═════ Document ═════

4. Reduce the attack surface. Mount non-system partitions (/tmp, /home, removable media) with the nosuid option in /etc/fstab so SUID bits there are ignored entirely. Combine with noexec where feasible.
5. Harden sudo env handling. Remove env_keep += LD_PRELOAD / LD_LIBRARY_PATH from sudoers and keep sudo patched (e.g. against Baron Samedit, CVE-2021-3156, and the chroot flaw CVE-2025-32463).
6. Mandatory Access Control. SELinux or AppArmor profiles confine even a root-effective process, so a popped /bin/sh -p can't freely read /etc/shadow or modify /etc/passwd.
For deeper coverage of adjacent vectors, see my Linux sudo misconfiguration guide, Linux capabilities abuse, and writable cron jobs and PATH hijacking.

═════

Do these statements agree with the Linux hardening text? Answer yes or no for each, quoting the words that decide it.
1. Mounting /tmp or /home with the nosuid option in /etc/fstab causes SUID bits there to be ignored.
2. The text advises adding LD_PRELOAD to env_keep in sudoers.
3. According to the text, SELinux and AppArmor profiles cannot confine a process that has root-effective privileges.

═════ Dataset content ═════

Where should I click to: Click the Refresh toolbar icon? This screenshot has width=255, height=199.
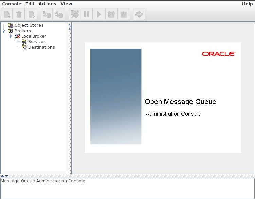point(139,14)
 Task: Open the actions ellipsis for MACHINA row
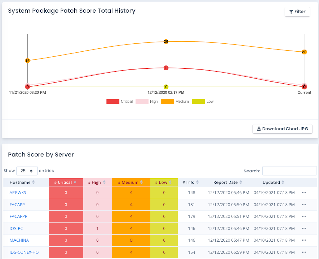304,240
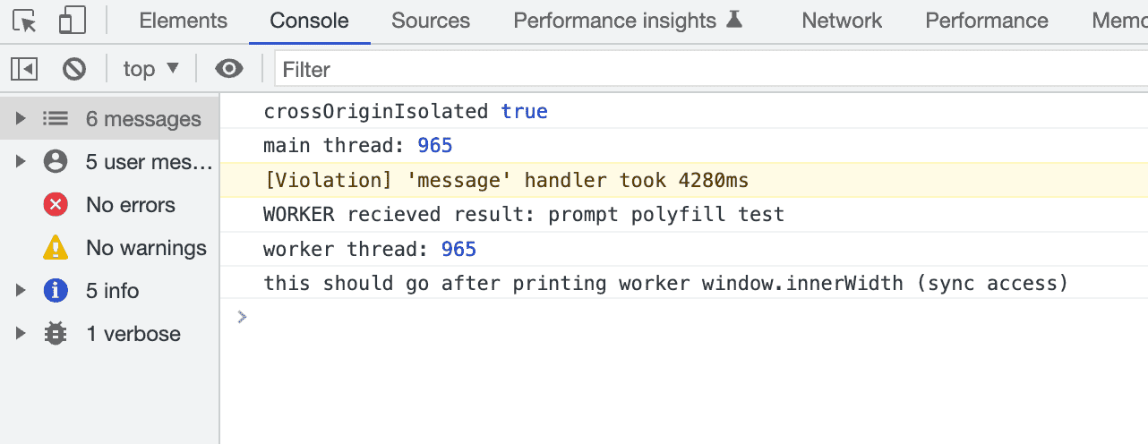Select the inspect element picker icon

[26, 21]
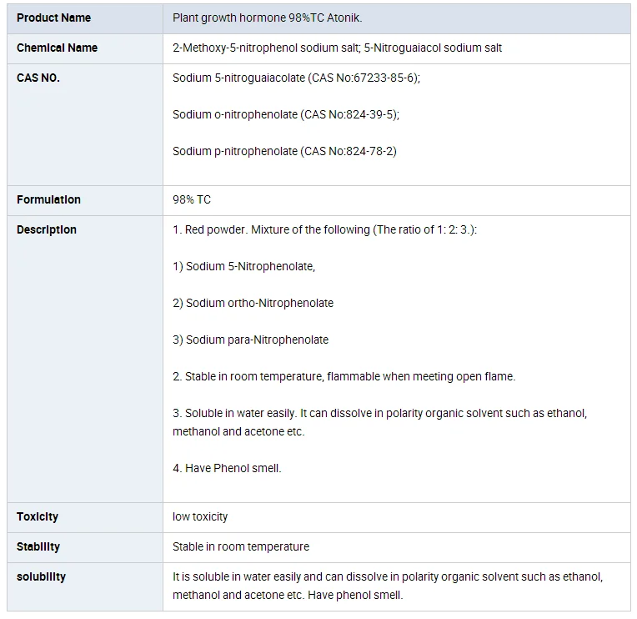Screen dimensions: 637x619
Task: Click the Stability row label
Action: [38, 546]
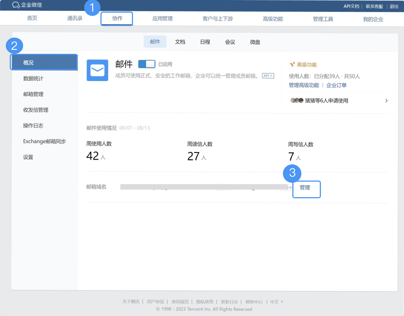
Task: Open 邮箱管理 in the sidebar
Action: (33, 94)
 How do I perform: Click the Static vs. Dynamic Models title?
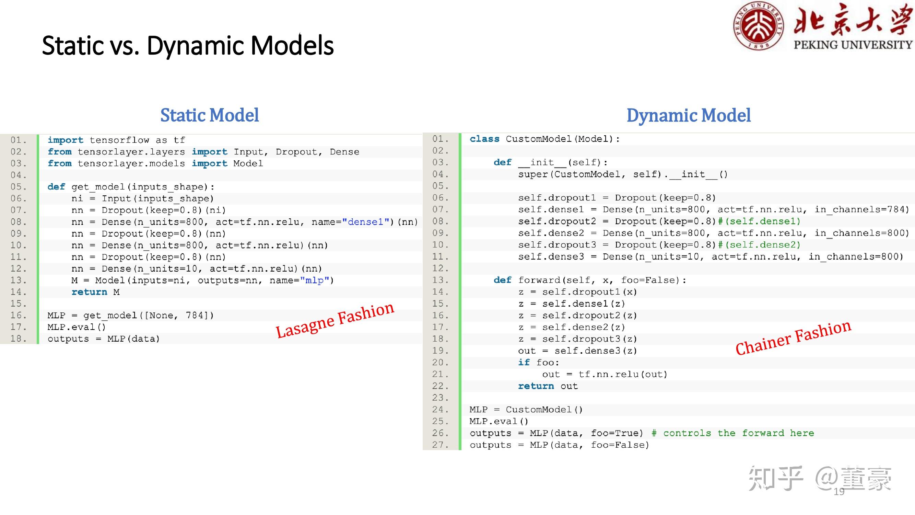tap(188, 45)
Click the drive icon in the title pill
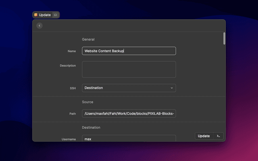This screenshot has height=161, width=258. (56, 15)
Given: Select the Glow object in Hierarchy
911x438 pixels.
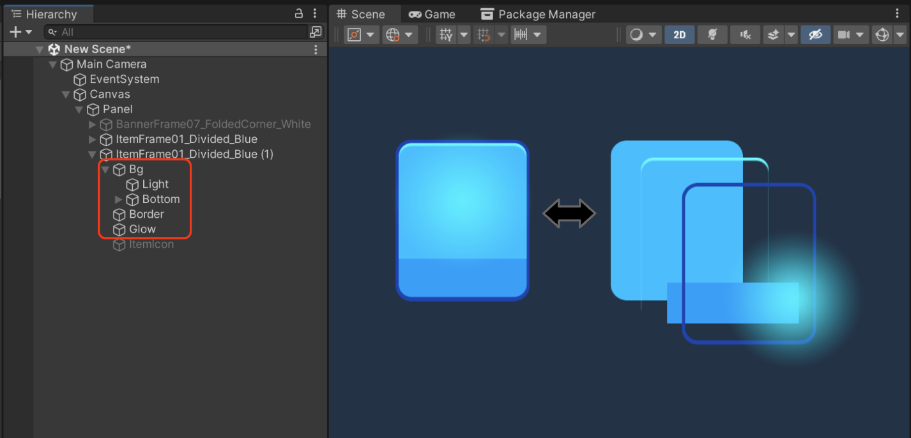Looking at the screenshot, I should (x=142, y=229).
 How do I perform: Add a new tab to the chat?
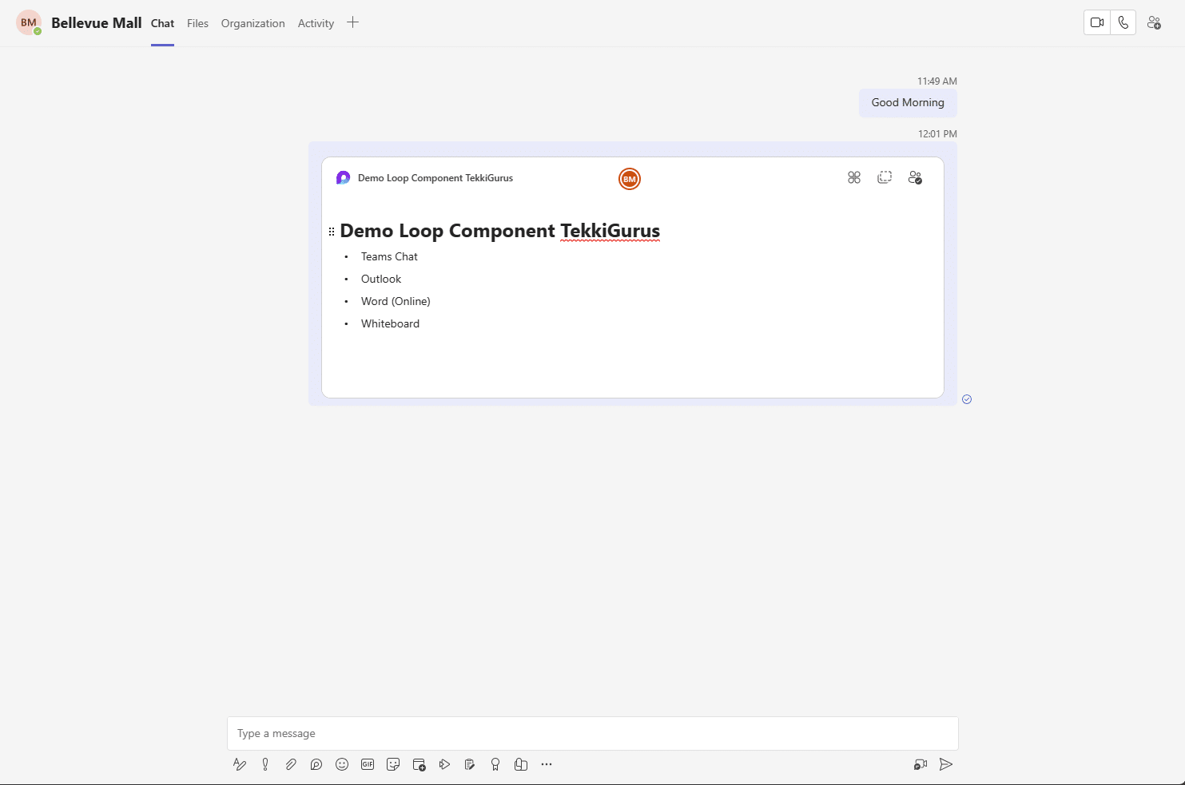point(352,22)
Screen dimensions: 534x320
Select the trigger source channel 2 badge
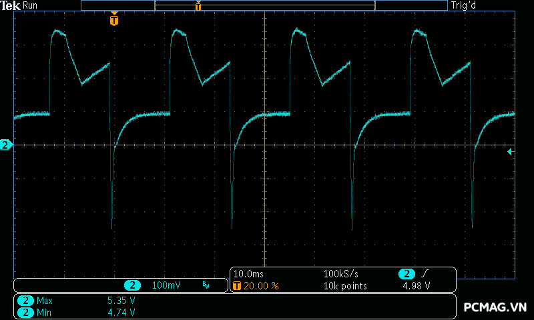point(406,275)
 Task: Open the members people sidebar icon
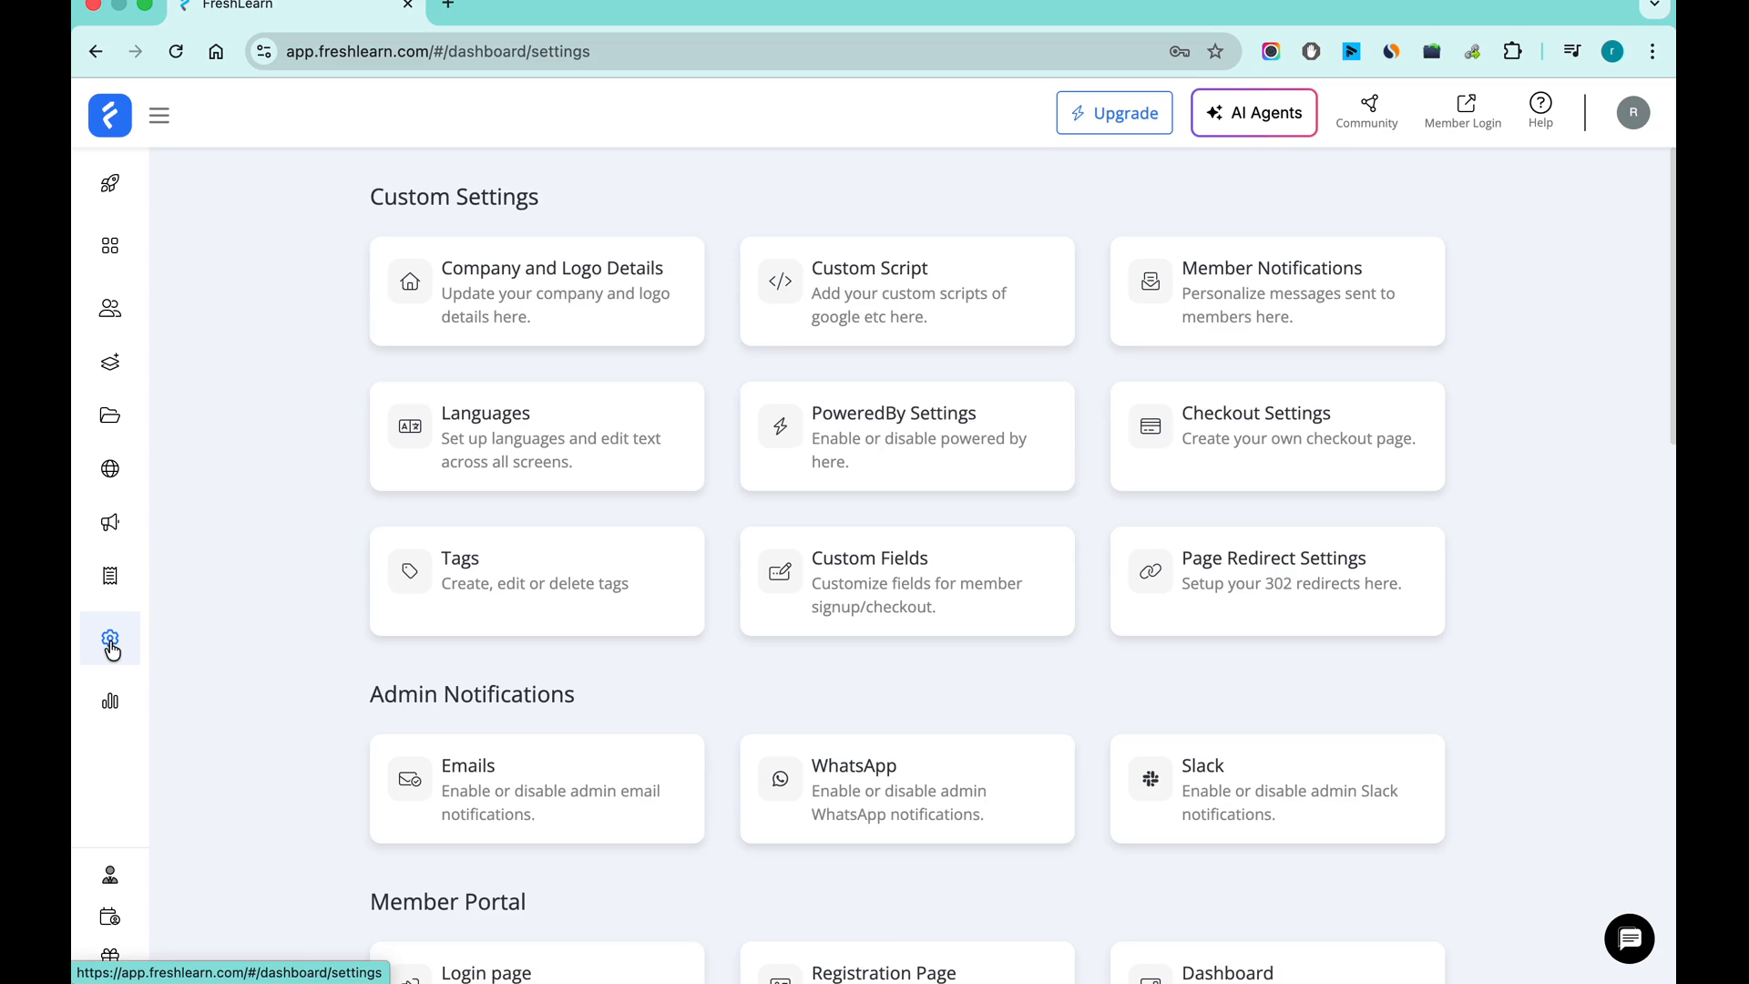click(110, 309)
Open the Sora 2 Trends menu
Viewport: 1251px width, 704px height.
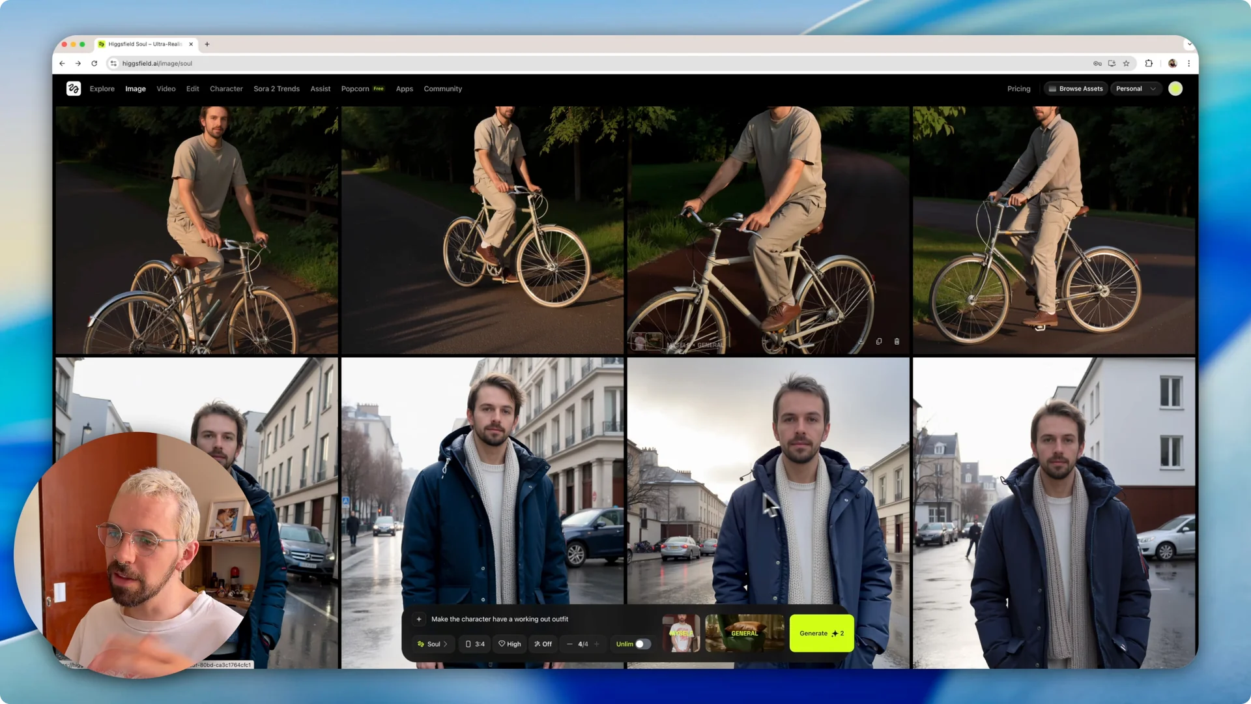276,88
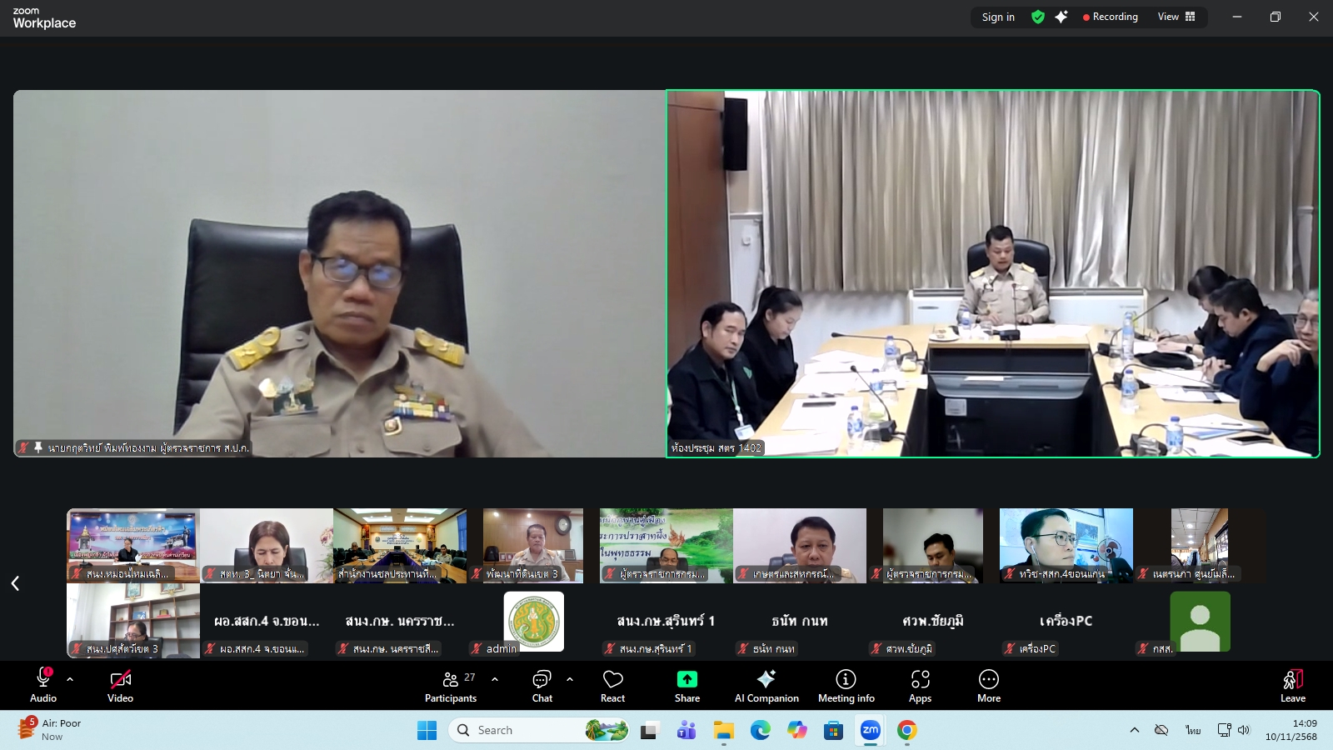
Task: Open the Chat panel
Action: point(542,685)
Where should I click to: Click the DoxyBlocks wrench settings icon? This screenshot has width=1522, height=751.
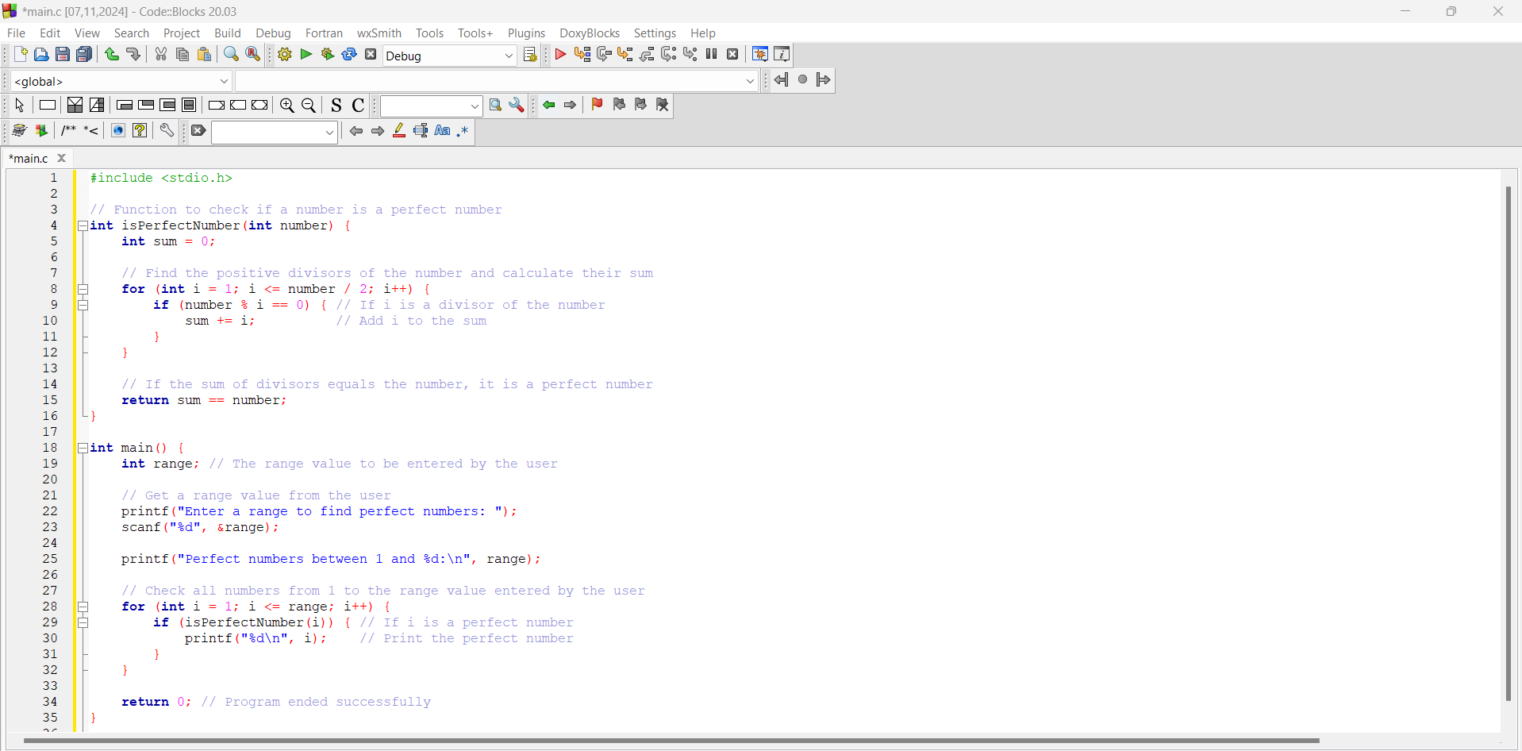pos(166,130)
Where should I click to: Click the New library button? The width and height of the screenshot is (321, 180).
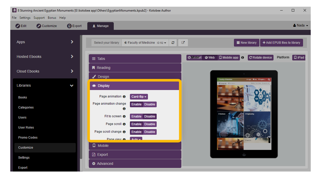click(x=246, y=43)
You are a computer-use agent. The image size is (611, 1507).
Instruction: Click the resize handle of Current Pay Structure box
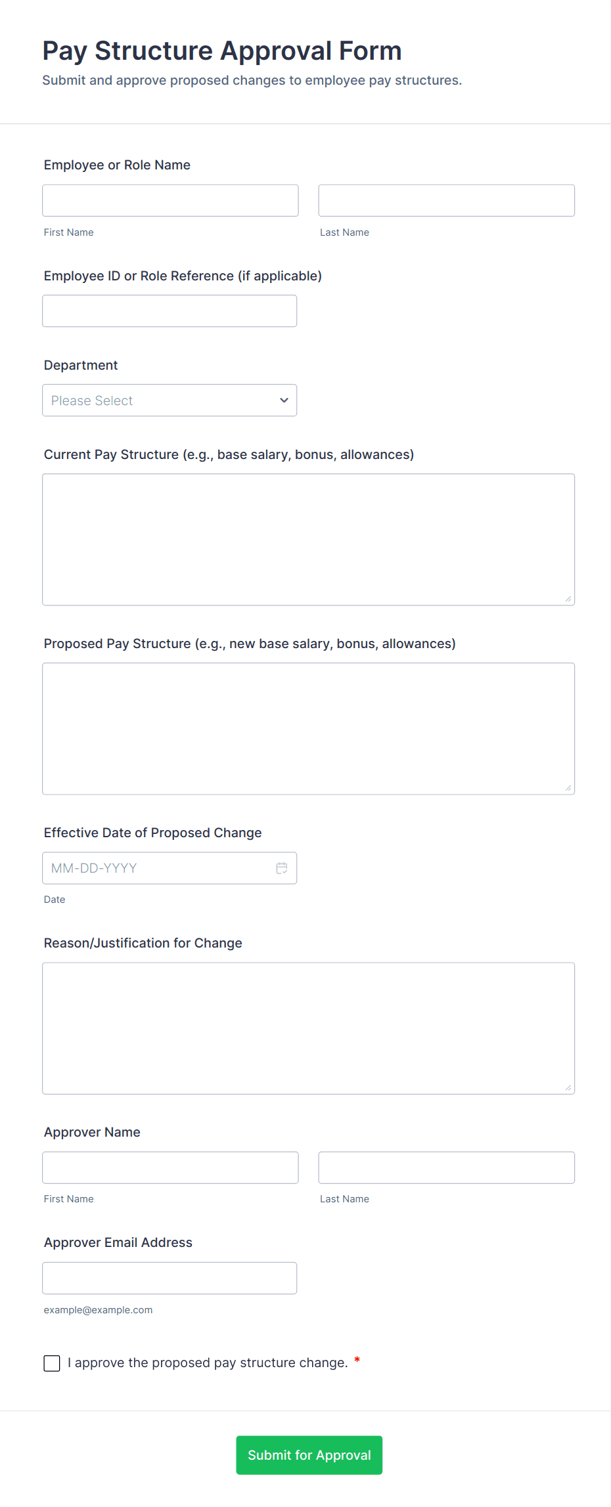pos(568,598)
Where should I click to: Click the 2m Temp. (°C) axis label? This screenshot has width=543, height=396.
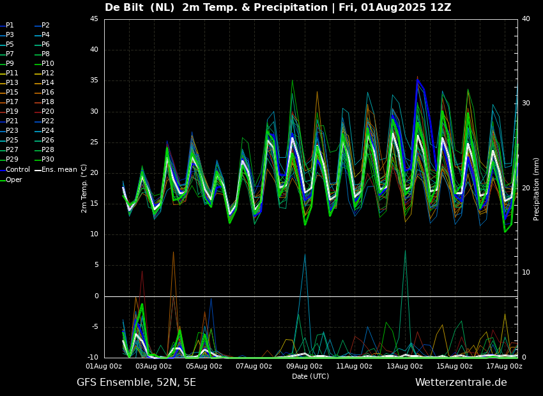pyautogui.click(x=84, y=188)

═════

[Reply to the exercise]
1. Yes: "Mount non-system partitions (/tmp, /home, removable media) with the nosuid option in /etc/fstab so SUID bits there are ignored entirely."
2. No: "Remove env_keep += LD_PRELOAD / LD_LIBRARY_PATH from sudoers"
3. No: "SELinux or AppArmor profiles confine even a root-effective process"